- [Task prompt]:
In the entries below, find the line with "Task: Click the settings gear in status bar" and the line with "Task: Click pink"; give again those lines and every line between them, exactly.

☆ ☆ ☆ ☆

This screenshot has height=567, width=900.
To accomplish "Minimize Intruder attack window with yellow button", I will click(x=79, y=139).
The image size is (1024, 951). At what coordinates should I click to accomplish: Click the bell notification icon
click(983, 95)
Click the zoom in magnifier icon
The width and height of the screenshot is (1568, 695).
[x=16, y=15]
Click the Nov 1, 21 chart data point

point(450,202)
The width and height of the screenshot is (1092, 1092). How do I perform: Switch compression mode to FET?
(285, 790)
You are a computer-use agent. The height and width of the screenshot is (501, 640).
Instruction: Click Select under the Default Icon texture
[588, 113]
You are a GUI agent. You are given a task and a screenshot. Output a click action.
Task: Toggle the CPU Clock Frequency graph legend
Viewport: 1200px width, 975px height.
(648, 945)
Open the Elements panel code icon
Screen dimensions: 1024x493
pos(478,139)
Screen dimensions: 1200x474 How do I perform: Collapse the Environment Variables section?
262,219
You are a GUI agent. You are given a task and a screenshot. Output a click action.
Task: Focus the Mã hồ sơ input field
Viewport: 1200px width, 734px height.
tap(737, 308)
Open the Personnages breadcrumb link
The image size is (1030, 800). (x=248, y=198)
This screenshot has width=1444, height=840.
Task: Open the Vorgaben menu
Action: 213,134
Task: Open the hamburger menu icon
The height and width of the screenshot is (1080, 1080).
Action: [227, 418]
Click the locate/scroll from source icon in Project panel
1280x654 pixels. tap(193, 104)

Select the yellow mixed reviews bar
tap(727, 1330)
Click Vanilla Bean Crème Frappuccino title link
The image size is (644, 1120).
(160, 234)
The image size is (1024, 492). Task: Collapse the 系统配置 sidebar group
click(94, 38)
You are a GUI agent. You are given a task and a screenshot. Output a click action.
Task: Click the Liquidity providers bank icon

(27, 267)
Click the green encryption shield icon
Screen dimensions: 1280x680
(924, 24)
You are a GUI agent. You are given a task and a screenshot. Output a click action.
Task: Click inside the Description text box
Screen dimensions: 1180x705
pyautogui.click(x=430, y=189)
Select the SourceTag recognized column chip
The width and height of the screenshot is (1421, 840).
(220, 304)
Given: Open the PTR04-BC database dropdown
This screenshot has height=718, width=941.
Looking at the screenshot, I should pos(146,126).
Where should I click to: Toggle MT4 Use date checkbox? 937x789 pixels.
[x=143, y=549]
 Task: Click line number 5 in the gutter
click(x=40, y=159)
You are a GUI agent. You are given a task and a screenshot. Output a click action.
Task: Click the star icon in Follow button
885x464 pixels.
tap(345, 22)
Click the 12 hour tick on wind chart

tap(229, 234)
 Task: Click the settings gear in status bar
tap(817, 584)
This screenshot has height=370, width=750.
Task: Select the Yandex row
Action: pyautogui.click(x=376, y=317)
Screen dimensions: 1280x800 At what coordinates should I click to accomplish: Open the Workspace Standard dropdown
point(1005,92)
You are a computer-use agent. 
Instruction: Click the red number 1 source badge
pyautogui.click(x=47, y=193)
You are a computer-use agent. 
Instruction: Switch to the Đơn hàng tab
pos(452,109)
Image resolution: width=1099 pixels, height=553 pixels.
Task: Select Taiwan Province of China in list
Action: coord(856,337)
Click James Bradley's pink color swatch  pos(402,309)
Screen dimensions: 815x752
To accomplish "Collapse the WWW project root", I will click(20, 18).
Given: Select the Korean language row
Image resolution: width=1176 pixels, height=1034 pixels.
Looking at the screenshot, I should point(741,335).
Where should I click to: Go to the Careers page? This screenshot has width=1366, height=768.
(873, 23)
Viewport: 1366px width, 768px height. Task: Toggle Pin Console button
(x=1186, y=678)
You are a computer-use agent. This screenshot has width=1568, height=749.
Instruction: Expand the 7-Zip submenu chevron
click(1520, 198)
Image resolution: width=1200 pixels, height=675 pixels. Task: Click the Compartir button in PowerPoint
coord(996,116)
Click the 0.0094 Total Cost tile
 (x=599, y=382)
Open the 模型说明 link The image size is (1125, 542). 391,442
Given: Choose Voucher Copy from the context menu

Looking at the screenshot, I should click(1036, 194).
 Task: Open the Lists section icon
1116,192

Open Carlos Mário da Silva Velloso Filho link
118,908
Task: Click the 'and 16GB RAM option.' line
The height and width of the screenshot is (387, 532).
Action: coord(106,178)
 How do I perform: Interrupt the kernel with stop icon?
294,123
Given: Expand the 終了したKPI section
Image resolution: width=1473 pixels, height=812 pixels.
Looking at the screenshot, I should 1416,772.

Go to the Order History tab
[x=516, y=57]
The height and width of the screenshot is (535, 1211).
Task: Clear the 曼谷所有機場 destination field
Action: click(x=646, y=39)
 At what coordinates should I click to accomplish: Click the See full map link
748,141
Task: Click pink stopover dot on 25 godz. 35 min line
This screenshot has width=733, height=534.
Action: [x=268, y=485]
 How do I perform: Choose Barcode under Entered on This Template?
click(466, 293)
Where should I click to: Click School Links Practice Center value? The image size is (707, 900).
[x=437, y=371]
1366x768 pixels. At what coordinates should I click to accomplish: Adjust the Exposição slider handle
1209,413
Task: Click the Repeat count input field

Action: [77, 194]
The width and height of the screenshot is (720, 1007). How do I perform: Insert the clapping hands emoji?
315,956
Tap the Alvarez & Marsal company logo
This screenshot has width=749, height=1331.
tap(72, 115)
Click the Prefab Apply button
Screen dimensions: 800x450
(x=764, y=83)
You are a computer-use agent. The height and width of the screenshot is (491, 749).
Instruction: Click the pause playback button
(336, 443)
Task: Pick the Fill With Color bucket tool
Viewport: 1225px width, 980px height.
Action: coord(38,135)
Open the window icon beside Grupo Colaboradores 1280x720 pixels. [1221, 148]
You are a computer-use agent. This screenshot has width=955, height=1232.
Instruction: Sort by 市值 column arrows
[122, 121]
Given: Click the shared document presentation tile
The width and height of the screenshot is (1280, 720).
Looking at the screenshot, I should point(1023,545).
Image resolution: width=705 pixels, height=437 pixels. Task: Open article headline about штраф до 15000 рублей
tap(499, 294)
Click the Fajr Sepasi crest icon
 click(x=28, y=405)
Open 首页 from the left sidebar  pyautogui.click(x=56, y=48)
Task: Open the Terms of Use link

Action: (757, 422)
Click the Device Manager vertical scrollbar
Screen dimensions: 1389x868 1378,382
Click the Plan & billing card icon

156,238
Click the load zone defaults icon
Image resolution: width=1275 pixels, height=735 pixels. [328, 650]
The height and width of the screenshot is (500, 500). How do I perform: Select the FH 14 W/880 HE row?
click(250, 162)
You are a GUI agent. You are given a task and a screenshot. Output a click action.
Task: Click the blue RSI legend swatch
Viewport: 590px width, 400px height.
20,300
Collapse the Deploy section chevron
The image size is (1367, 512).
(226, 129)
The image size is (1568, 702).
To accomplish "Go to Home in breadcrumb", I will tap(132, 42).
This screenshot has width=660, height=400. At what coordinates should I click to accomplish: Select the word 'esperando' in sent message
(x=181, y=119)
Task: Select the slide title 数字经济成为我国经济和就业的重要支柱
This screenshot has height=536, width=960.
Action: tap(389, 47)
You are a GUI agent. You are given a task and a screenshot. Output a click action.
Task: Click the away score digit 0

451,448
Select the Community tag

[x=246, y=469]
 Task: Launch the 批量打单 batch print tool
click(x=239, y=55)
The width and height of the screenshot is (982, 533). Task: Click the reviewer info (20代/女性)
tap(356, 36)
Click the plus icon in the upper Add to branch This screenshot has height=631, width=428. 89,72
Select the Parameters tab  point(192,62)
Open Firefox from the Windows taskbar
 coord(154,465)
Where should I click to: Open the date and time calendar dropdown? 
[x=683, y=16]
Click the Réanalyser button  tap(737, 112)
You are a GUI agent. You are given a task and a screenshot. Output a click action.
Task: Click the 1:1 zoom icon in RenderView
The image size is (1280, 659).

☆ ☆ ☆ ☆

- [Reply to the exercise]:
 Task: Click the settings gear in status bar
tap(817, 584)
This screenshot has height=370, width=750.
Task: Select the Yandex row
Action: pyautogui.click(x=376, y=317)
Screen dimensions: 1280x800 At what coordinates should I click to accomplish: Open the Workspace Standard dropdown
point(1005,92)
You are a computer-use agent. 
Instruction: Click the red number 1 source badge
pyautogui.click(x=47, y=193)
You are a computer-use agent. 
Instruction: Switch to the Đơn hàng tab
pos(452,109)
Image resolution: width=1099 pixels, height=553 pixels.
Task: Select Taiwan Province of China in list
Action: coord(856,337)
Click James Bradley's pink color swatch  pos(402,309)
Screen dimensions: 815x752
To accomplish "Collapse the WWW project root", I will click(20, 18).
Given: Select the Korean language row
Image resolution: width=1176 pixels, height=1034 pixels.
Looking at the screenshot, I should point(741,335).
Where should I click to: Go to the Careers page? This screenshot has width=1366, height=768.
(873, 23)
Viewport: 1366px width, 768px height. Task: Toggle Pin Console button
(x=1186, y=678)
You are a computer-use agent. This screenshot has width=1568, height=749.
Instruction: Expand the 7-Zip submenu chevron
click(1520, 198)
Image resolution: width=1200 pixels, height=675 pixels. Task: Click the Compartir button in PowerPoint
coord(996,116)
Click the 0.0094 Total Cost tile
 (x=599, y=382)
Open the 模型说明 link The image size is (1125, 542). 391,442
Given: Choose Voucher Copy from the context menu

Looking at the screenshot, I should click(1036, 194).
 Task: Open the Lists section icon
1116,192

Open Carlos Mário da Silva Velloso Filho link
118,908
Task: Click the 'and 16GB RAM option.' line
The height and width of the screenshot is (387, 532).
Action: coord(106,178)
 How do I perform: Interrupt the kernel with stop icon?
294,123
Given: Expand the 終了したKPI section
Image resolution: width=1473 pixels, height=812 pixels.
Looking at the screenshot, I should 1416,772.

Go to the Order History tab
[x=516, y=57]
The height and width of the screenshot is (535, 1211).
Task: Clear the 曼谷所有機場 destination field
Action: click(x=646, y=39)
 At what coordinates should I click to accomplish: Click the See full map link
748,141
Task: Click pink stopover dot on 25 godz. 35 min line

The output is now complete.